Chronic hyperglycemia and diabetes lead to impaired cardiac repolarization, K + channel remodeling and increased arrhythmia risk. However, the exact signaling mechanism by which diabetic hyperglycemia regulates cardiac K + channels remains elusive. Here, we show that acute hyperglycemia increases inward rectifier K + current (I K1 ), but reduces the amplitude and inactivation recovery time of the transient outward K + current (I to ) in mouse, rat, and rabbit myocytes. These changes were all critically dependent on intracellular O -GlcNAcylation. Additionally, I K1 amplitude and I to recovery effects (but not I to amplitude) were prevented by the Ca 2+ /calmodulin-dependent kinase II (CaMKII) inhibitor autocamtide-2-related inhibitory peptide, CaMKIIδ-knockout, and O -GlcNAc-resistant CaMKIIδ-S280A knock-in. I to reduction was prevented by inhibition of protein kinase C (PKC) and NADPH oxidase 2 (NOX2)-derived reactive oxygen species (ROS). In mouse models of chronic diabetes (streptozotocin, db / db , and high-fat diet), heart failure, and CaMKIIδ overexpression, both I to and I K1 were reduced in line with the downregulated K + channel expression.
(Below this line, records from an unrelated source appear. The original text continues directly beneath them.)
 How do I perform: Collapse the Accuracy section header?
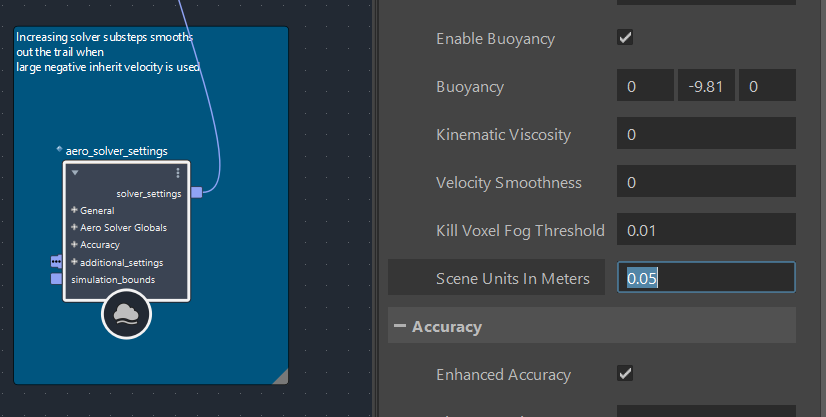pyautogui.click(x=400, y=326)
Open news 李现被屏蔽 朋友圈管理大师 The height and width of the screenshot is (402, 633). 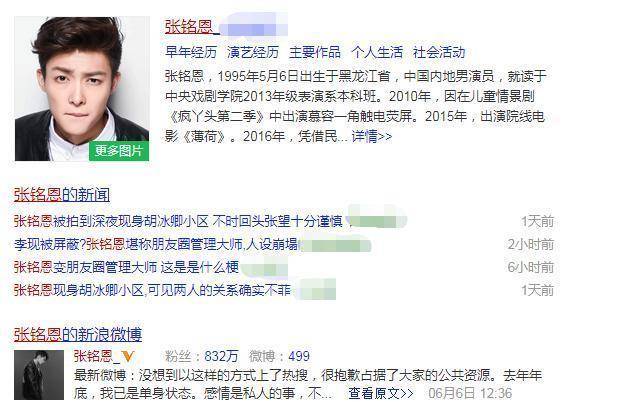click(156, 244)
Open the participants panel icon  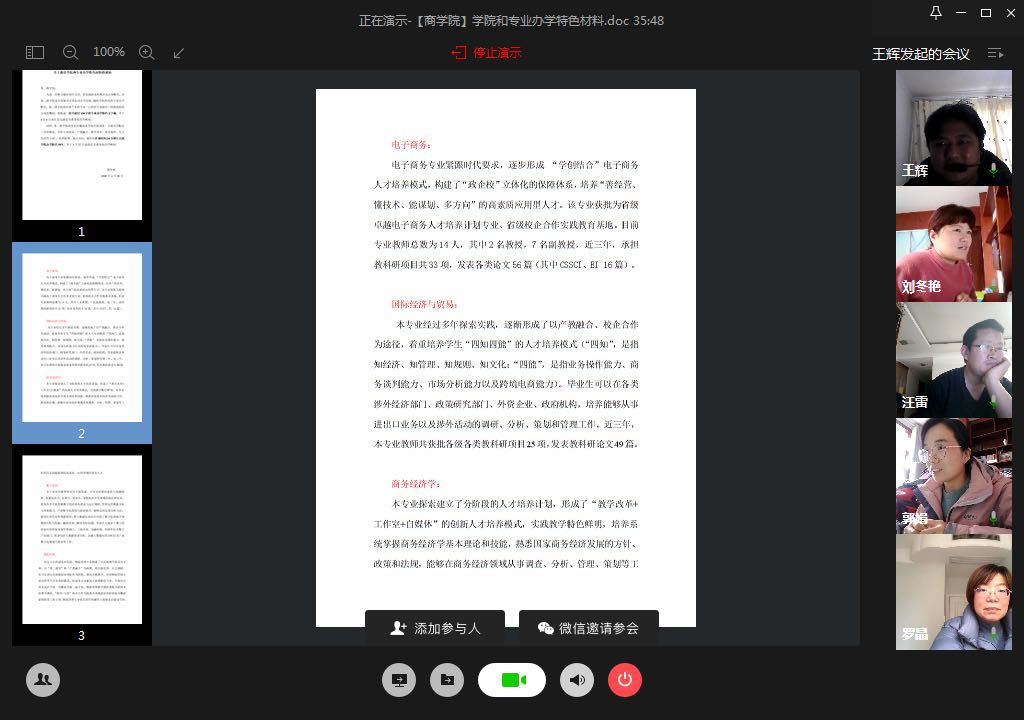click(42, 679)
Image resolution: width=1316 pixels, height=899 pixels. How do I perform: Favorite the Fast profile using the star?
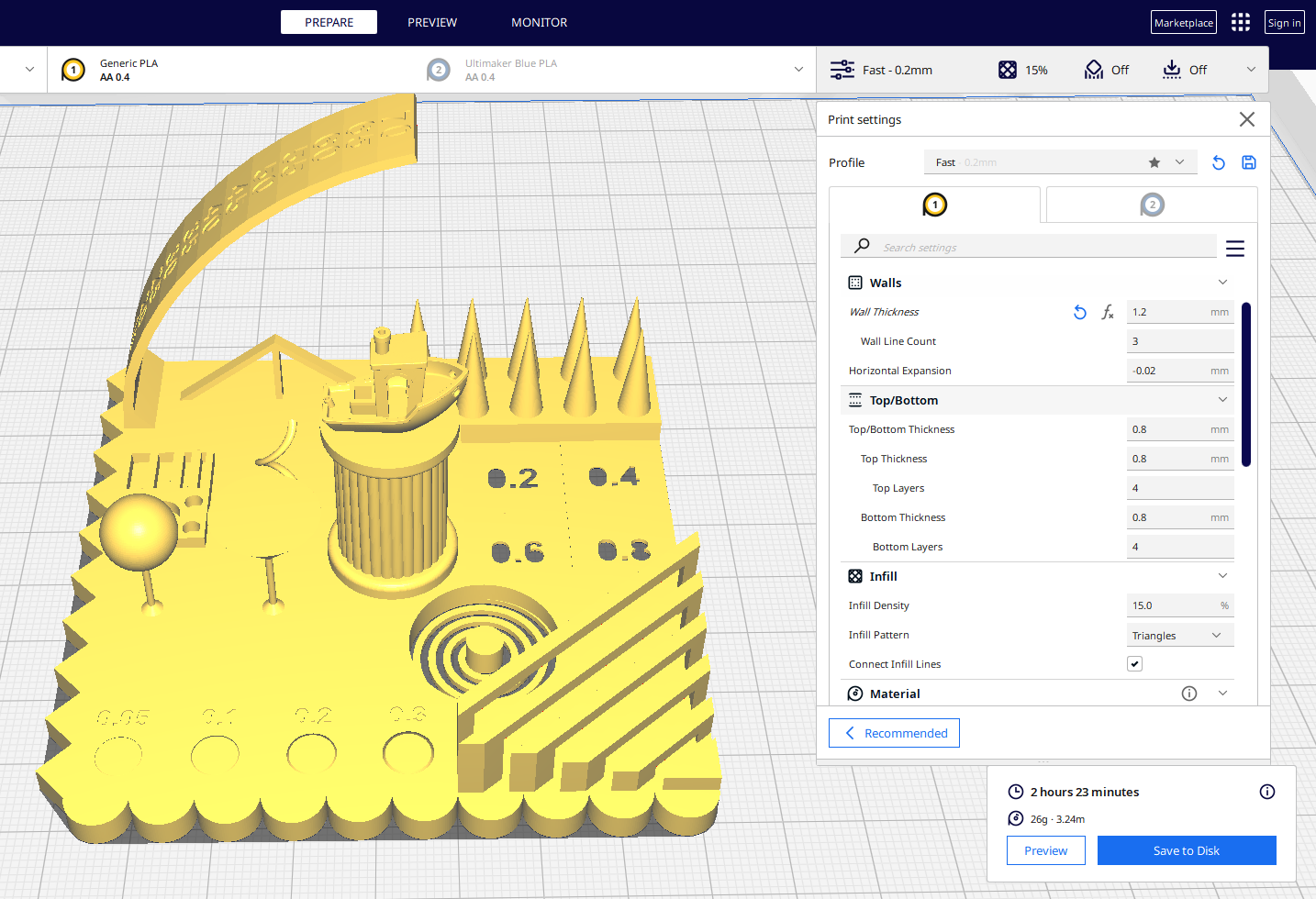click(x=1154, y=161)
However, I K1 downregulation in diabetes was markedly attenuated in CaMKIIδ-S280A. We conclude that acute hyperglycemia enhances I K1 and I to recovery via CaMKIIδ-S280 O -GlcNAcylation, but reduces I to amplitude via a NOX2-ROS-PKC pathway. Moreover, chronic hyperglycemia during diabetes and CaMKII activation downregulate K + channel expression and function, which may further increase arrhythmia susceptibility.